Have we landed in what seems like yet another mono-culture situation where there are actually several viable technologies at hand?
If so, that would be a real shame. Docker is broken in quite a lot of ways and needs all the competition it can get.
The good news is that Google Translate understands PDFs and mostly gets it right:
That should be a decent start for further discussion :)
I guess the explanation might be the example image here: it's called "fedora". I thought running whole Linux distributions VM/LXC-style under Docker didn't really work - the Docker people always said you're only supposed run one app per container. Has this changed?
As with any philosophy, there are many smart people who hold an opposite view. Docker itself is perhaps deviating from the architectural simplicity of container==process, while the underdog rkt is enforcing this approach even at the cost of user-land usability (e.g. rkt cannot run containers as daemons by itself).
In practice, most containers must have an OS wrapping the application (unless you're distributing binaries), and that OS often ends up being a nearly fully baked version of Ubuntu/Debian/Fedora or whatever the person is most comfortable with outside of Docker.
edit PS: One common exception to this philosophy is a short-lived container for admin/management/debugging. Having a full OS with devel/admin tools is useful for investigation/maintenance purposes, then you kill it and nothing is changed in prod.
Who died and made you king of definitions?
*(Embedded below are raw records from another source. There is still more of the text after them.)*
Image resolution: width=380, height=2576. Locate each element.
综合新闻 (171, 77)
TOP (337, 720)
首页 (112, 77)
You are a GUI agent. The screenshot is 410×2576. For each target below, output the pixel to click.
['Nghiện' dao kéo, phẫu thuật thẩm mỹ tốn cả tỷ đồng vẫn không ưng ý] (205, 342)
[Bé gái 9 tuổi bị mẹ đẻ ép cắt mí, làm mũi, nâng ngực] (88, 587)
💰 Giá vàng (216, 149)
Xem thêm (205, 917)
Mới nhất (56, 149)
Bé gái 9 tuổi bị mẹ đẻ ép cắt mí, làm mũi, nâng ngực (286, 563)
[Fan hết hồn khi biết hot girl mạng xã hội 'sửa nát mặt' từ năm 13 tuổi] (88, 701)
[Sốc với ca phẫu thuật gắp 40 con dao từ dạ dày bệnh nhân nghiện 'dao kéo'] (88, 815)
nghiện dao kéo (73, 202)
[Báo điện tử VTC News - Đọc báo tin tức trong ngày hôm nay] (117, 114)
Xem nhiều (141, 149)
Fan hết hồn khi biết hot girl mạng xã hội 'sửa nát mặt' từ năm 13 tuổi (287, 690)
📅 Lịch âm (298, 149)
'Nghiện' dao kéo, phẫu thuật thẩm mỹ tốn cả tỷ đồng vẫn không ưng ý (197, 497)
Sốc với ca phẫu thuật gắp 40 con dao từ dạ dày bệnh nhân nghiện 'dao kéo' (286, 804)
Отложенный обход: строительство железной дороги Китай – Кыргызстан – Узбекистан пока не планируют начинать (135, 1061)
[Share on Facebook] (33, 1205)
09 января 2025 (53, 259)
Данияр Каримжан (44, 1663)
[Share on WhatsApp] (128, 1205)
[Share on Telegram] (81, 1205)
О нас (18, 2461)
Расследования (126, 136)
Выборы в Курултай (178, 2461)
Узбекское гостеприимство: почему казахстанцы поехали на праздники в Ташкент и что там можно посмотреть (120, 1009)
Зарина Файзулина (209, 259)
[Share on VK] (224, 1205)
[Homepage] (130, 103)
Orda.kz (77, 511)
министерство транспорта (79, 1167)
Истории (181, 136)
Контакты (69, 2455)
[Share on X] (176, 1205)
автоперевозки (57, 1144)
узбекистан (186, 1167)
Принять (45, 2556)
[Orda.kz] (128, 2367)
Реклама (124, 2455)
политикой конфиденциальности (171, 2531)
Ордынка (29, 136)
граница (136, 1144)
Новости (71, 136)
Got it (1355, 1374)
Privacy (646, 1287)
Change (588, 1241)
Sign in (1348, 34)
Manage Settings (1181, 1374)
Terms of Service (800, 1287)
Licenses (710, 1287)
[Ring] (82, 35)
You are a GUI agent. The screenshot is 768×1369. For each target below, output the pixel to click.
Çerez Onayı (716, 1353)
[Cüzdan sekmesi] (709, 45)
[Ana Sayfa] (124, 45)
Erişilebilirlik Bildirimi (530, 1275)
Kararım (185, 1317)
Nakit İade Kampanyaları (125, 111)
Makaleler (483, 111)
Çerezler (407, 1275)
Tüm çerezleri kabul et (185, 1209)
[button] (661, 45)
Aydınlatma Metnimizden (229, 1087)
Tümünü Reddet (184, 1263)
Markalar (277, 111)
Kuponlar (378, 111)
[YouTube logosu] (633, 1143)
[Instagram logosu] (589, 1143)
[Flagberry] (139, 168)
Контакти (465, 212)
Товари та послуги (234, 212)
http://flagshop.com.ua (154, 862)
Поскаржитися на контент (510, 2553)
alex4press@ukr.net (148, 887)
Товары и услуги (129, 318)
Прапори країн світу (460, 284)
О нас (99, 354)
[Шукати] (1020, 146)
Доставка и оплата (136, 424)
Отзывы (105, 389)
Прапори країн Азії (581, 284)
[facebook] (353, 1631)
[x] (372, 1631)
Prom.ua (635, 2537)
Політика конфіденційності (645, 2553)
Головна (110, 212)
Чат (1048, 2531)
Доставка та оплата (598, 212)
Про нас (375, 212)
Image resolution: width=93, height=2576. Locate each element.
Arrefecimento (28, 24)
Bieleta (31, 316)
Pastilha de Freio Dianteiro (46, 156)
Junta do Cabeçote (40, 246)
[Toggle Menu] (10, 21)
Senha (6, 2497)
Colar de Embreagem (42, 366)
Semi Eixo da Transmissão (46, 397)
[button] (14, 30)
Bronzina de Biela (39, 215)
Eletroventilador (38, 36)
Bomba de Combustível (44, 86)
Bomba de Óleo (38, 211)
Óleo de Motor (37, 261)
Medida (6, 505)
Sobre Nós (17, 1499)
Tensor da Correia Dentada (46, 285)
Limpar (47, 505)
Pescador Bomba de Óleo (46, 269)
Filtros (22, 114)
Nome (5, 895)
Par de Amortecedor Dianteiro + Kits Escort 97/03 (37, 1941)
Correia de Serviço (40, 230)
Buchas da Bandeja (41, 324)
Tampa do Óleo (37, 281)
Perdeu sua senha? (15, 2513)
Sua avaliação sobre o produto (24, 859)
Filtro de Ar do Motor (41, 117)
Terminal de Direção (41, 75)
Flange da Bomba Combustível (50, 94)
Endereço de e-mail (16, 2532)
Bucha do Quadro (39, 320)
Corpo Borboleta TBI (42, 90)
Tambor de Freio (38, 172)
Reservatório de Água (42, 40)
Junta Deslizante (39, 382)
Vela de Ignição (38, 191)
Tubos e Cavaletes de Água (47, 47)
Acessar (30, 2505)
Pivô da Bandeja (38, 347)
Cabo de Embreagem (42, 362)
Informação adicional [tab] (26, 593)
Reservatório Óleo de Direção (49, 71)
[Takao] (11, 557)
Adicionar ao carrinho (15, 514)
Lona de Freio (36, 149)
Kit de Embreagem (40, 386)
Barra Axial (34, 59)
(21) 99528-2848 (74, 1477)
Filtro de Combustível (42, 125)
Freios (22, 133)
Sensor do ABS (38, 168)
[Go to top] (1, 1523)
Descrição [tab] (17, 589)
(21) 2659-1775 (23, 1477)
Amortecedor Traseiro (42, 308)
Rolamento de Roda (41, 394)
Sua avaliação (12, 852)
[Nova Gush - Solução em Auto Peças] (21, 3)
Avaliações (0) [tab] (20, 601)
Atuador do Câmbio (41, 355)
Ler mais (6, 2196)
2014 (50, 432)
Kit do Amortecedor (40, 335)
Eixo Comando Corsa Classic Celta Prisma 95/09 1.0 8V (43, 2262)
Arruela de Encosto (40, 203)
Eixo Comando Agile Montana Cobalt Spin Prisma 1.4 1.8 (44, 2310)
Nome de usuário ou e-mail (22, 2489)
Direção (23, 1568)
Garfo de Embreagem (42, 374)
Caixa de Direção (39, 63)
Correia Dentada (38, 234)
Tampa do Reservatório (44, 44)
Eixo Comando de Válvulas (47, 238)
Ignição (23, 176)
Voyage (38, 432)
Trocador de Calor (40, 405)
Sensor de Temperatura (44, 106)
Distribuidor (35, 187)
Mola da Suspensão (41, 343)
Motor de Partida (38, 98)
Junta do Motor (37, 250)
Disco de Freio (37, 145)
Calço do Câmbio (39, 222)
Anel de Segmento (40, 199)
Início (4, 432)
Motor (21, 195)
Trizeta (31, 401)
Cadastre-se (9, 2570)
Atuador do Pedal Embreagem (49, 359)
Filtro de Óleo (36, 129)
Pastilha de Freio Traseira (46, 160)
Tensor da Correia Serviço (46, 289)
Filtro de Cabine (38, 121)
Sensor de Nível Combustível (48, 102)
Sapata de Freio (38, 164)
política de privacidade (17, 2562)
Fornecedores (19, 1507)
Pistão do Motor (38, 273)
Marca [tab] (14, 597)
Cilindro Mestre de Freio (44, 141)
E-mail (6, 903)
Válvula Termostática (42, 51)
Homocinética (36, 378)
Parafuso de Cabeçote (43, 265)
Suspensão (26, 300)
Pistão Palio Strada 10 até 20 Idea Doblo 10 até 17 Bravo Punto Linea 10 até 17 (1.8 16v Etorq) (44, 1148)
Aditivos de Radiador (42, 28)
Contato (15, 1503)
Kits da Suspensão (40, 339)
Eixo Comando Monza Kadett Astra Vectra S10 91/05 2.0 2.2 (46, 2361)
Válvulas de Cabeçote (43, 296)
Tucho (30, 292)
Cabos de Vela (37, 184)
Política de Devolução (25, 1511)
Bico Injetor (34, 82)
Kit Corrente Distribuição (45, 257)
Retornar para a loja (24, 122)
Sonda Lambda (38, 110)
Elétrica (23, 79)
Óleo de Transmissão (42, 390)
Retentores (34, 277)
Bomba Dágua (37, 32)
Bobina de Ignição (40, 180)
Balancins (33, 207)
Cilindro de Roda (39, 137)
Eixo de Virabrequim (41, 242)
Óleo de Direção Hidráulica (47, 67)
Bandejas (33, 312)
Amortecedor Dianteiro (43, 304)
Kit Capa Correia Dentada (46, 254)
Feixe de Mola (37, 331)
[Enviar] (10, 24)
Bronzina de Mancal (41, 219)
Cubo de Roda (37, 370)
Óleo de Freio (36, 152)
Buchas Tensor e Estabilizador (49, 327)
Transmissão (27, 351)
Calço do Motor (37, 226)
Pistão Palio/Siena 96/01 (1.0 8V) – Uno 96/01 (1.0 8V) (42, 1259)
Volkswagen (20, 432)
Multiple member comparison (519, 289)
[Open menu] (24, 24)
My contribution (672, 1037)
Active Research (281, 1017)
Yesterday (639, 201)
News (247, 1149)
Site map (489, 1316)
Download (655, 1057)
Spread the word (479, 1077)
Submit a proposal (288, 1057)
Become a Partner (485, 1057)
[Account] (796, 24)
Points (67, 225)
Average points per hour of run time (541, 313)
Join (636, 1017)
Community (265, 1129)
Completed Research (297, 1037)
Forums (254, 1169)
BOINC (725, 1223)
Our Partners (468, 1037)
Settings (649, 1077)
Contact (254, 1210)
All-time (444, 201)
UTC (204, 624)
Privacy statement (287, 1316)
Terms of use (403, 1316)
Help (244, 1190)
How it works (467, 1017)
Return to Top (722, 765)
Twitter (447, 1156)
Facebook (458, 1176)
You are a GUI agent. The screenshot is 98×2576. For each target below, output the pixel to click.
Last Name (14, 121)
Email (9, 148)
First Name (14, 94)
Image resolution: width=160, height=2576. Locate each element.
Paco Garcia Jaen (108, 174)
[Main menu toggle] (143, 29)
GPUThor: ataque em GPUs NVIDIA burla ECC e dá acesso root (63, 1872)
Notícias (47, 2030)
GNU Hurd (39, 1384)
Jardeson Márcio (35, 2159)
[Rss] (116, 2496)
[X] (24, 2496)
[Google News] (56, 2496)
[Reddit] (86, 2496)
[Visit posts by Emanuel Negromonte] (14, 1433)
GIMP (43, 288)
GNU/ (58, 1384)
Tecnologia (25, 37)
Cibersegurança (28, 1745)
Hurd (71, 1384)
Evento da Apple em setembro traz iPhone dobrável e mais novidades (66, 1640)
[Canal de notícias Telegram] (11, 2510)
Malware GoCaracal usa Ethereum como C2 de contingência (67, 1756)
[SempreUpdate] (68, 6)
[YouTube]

Use of the word "container" for virtualizing a full OS instance predates  Docker, ACI, OCI.
: https://us-east.manta.joyent.com/bcantrill/public/ppwl-cantr... (I wouldn't be surprised if there are even earlier IBM or FreeBSD uses of the word "container" with respect to OS virtualization.)
Sometimes that involves using one container that you tightly control to do a bunch of different things -- e.g.: "fedora".
You may use a base (fully loaded) fedora container to run apache in one container, (fedora:httpd), mysql in another (fedora:mysql), and something like tomcat (fedora:tomcat).
The alternative, preferred in some (most?) instances, is to use something like Alpine and bake in the bare minimum of everything for every process.
When folks run a bunch of stuff in one container it's typically using something like circus or supervisord running at pid 1.
The whole container hype is an offshot of the VM hype from a few years back, that was all about running multiple, apparently separate, servers on shared hardware. This by doing the OS and server installs into VM images that would be managed by hypervisors (effectively a stripped down OS that only existed to run VMs).
The VM approach have certain issues with overhead, as you are running multiple kernels and user spaces stacked on top of each other, with the underlying CPU spending time pretending to be whatever hardware the VM is presenting to the OS within it.
Thus you get containers, a chroot on steroids that is claiming to bring some of the benefits of VM (less idle hardware, thus getting all the accountants hot and bothered) but with reduced overhead. This by having the containers share kernel and general userspace.
Frankly we keep adding turtles to the stack.
We start out with a single cpu running a single process.
Then we stack multiple cpus into racks.
Then we implement timeshare so that each cpu can run multiple processes.
Then we virtualize the cpu into a process, that in turn are timesharing processes.
All this because hardware takes up space and electricity even while idle, but software do not. Thus the more software you can run on a single piece of hardware the "better".
Frankly, it seems like it's an explicit goal of docker to let people who know nothing about linux use linux containers. Another obvious goal is to ship fast, and add security later maybe (see the disaster that is docker registry auth).
Containers cannot and will not provide effective security. Capabilities more generally cannot and will not provide effective security in practice. Capabilities have been around in Linux since before 2000 and they've always been trivial to circumvent because of kernel bugs. The problem has never been granularity of capabilities but about code quality and surface area. If you're concerned about security, you want at _least_ something like seccomp or pledge. But as the recvmmsg issue shows even that's not enough. Heck, virtual machines aren't even enough--Xen has had two privilege escalation vulnerabilities in less than a year.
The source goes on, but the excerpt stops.